20 Dicembre 2013  /   Nessun Commento

Il Ministro per la Coesione Territoriale, Carlo Trigilia, ha presentato la proposta del nuovo ciclo di programmazione fondi europei per il periodo 2014-2020. Per l’Italia Trigilia ha spiegato che dall’Ue arriveranno 32,2 mld, altrettanti saranno erogati con il cofinanziamento nazionale e 55 mld dal Fondo Sviluppo e Coesione.

L’accordo di partenariato, sostiene Trigilia, “e’ il frutto di un lungo percorso di preparazione e di discussione con vari soggetti, come Ministeri, Regioni e associazione e organizzazioni di categoria”. La versione dell’accordo tuttavia, ha aggiunto il ministro, “non e’ ancora quella finale e deve essere completata in diverse parti”.

Trigilia annuncia: “Con il ministro dell’Economia Saccomanni ho preso un impegno per rivedere nei primi mesi del 2014 il valore del Patto di stabilita’ e per riportarlo, rispetto a 1 miliardo previsto nel prossimo anno, almeno a un valore di 1,8 miliardi, com’è stato quest’anno”, e “per il patto si cerchera’ di attingere, come e’ stato fatto per il 2013, dal Fondo sviluppo e coesione”.

In sede Ue, ha ribadito Trigilia, “chiederemo lo scorporo del cofinanziamento dal rapporto deficit/pil e cio’ per consentire un piu’ ampio margine di manovra alle Regioni, alle quali si chiede da una parte di spendere e dall’altra di non farlo per non infrangere i vincoli del patto di stabilita’”. In ogni caso “il patto di stabilita’ troppo stretto non e’ sufficiente a spiegare l’incapacita’ di spesa delle Regioni”.

Il nuovo corso di programmazione stanzierà 3,19 miliardi per la ricerca lo sviluppo tecnologico e l’innovazione, 1,8 miliardi per migliorare l’accesso alle tecnologie dell’informazione e della comunicazione, 3,1 miliardi per la riduzione delle emissioni di carbonio, 848 milioni per la prevenzione e la gestione dei rischi per il cambiamento climatico, 2,7 miliardi per la tutela dell’ambiente e la promozione dell’uso efficiente delle risorse, 1,7 miliardi per la promozione di sistemi di trasporto sostenibile, 4 miliardi per la mobilità dei lavoratori, 3,1 miliardi per combattere l’emarginazione sociale e per la lotta alla povertà e alle forme di discriminazione, 4 miliardi per l’istruzione e 586 milioni per l’efficienza della pubblica amministrazione.

Ad esempio tra gli obiettivi c’è il supera​mento dei divari digitali, cioè la possibilità o la capacità di accedere alla rete per usufruire dei servizi offerti, rappresenta l’obiettivo principale dell’Agenda digitale europea e incide direttamente sulla capacità di innovazione che i territori sono in grado di esprimere.
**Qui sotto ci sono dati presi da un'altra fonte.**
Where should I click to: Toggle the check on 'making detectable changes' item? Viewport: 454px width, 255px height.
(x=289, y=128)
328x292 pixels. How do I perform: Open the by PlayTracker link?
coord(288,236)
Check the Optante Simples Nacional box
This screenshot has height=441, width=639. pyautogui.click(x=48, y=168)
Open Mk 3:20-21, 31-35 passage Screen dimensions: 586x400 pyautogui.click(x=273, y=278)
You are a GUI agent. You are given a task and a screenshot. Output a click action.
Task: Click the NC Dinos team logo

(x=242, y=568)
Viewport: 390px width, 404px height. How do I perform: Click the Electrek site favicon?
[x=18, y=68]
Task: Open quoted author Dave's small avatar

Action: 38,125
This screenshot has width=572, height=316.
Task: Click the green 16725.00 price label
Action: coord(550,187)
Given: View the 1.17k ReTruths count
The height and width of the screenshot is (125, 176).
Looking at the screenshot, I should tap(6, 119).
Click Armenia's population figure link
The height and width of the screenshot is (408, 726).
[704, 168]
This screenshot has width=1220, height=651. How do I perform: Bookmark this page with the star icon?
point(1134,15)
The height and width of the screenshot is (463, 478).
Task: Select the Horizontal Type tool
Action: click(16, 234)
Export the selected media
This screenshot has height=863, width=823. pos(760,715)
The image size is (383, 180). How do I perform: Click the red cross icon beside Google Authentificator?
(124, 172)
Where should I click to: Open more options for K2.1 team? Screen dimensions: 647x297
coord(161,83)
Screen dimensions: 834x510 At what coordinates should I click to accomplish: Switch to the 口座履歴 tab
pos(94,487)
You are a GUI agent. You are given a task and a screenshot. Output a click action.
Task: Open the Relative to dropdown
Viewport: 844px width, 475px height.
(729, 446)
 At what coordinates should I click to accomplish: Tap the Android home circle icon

La situazione italiana è molto differenziata e ancora lontana da molti dei target europei, soprattutto per una generalizzata debolezza della domanda, anche in quei territori nei quali il digital divide è stato ridotto in termini di infrastrutturazione e copertura di banda larga. In tutte le Regioni del Mezzogiorno, esclusa la Sardegna, la quota di famiglie che dichiarano di possedere l’accesso a internet nel 2012 è inferiore alla media nazionale (55,5 per cento). Tra queste, Basilicata, Calabria e Sicilia sono le Regioni con i peggiori risultati.